A few tips to make sure that this works right: Pulling the sleeve hard after it has been wound up is the most important part. It should unwind so fast it sounds like a humming bird. Rather than using a sleeve, some people have had success with the leg from a pair of tights. That may even be easier. You can hold the eggs up to a flashlight before boiling to check if they have been properly scrambled.
A scrambled egg will let no light through or at most a very small amount of red light, a normal egg will be much brighter and have a yellow tint. Be sure that the strings or rubber bands are tightly on the sleeve or the egg will be out of balance and be impossible to spin fast enough for it to work properly.
Also, the eggs are weakened by doing this and sometimes tend to pop if cooked in water at a full boil.
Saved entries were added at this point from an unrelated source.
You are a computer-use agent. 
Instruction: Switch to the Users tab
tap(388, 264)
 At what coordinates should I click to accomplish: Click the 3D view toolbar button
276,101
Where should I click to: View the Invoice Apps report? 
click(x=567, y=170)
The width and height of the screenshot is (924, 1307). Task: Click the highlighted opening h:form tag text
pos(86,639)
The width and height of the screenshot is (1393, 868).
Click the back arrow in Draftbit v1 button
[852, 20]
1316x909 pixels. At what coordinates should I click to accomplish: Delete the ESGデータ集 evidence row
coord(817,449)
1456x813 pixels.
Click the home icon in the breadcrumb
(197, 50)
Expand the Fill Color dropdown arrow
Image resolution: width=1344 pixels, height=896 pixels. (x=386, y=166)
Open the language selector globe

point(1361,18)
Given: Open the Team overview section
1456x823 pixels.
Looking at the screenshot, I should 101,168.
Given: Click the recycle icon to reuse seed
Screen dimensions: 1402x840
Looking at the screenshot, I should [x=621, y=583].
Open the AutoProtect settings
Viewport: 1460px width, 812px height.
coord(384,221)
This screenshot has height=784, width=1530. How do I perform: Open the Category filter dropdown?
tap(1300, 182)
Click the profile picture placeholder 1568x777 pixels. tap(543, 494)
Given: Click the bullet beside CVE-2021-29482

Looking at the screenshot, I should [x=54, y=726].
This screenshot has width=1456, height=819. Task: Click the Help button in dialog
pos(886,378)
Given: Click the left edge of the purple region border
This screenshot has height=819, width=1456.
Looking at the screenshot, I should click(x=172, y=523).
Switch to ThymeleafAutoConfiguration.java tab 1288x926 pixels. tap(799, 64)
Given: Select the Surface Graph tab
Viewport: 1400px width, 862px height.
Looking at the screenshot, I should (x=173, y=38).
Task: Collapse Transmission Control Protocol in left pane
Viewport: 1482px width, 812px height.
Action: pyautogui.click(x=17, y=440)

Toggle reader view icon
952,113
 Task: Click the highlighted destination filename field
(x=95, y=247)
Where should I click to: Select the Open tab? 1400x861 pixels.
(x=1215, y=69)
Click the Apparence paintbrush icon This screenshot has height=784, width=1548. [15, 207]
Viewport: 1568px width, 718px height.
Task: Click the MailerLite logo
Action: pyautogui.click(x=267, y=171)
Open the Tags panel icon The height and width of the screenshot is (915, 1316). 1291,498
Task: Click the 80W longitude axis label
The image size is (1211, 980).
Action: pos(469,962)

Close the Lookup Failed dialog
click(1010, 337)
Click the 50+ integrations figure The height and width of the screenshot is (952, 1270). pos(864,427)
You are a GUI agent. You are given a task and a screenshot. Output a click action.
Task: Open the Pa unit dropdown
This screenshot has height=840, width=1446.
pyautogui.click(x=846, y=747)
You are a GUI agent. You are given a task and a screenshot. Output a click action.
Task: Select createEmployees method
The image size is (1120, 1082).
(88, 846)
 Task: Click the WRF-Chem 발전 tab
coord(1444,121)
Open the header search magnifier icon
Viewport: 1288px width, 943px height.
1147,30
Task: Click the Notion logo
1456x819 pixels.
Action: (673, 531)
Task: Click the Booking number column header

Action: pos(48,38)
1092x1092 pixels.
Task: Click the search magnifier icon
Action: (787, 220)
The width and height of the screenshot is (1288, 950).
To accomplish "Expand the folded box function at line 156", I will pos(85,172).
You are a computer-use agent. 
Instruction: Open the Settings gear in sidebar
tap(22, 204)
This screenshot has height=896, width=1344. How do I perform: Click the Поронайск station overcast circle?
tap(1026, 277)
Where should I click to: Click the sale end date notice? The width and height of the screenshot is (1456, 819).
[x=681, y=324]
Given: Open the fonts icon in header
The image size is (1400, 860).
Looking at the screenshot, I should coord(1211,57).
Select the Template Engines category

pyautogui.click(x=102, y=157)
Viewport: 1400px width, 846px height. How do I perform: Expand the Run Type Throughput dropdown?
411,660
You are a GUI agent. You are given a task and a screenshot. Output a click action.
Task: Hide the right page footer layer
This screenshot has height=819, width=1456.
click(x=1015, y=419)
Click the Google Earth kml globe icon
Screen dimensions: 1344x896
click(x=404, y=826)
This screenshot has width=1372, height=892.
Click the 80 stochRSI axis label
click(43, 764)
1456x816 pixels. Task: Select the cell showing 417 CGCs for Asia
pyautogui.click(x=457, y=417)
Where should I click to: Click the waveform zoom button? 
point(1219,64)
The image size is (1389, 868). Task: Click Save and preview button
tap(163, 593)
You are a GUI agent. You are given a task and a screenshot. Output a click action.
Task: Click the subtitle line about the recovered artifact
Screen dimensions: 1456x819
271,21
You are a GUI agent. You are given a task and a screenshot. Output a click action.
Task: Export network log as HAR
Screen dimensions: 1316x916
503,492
To cook properly, place in water on the stove and heat until it’s hot enough that bubbles start forming on the shells, but not at a full boil, then turn off the burner and let the eggs sit in the pot for 15 minutes.
When the time’s up dump the eggs in cold water to cool them quickly so they don’t overcook.
For this video I’ve created an improved method for one of my classic projects: ‘How to Scramble Eggs Inside Their Shell’The scrambling device I use is an 8″ long section of 2″ diameter PVC pipe. The rope is thin nylon (you want to be sure it’s strong enough not to break on you!) and the handle is a short (~4″) section of 1/2″ diameter PVC pipe.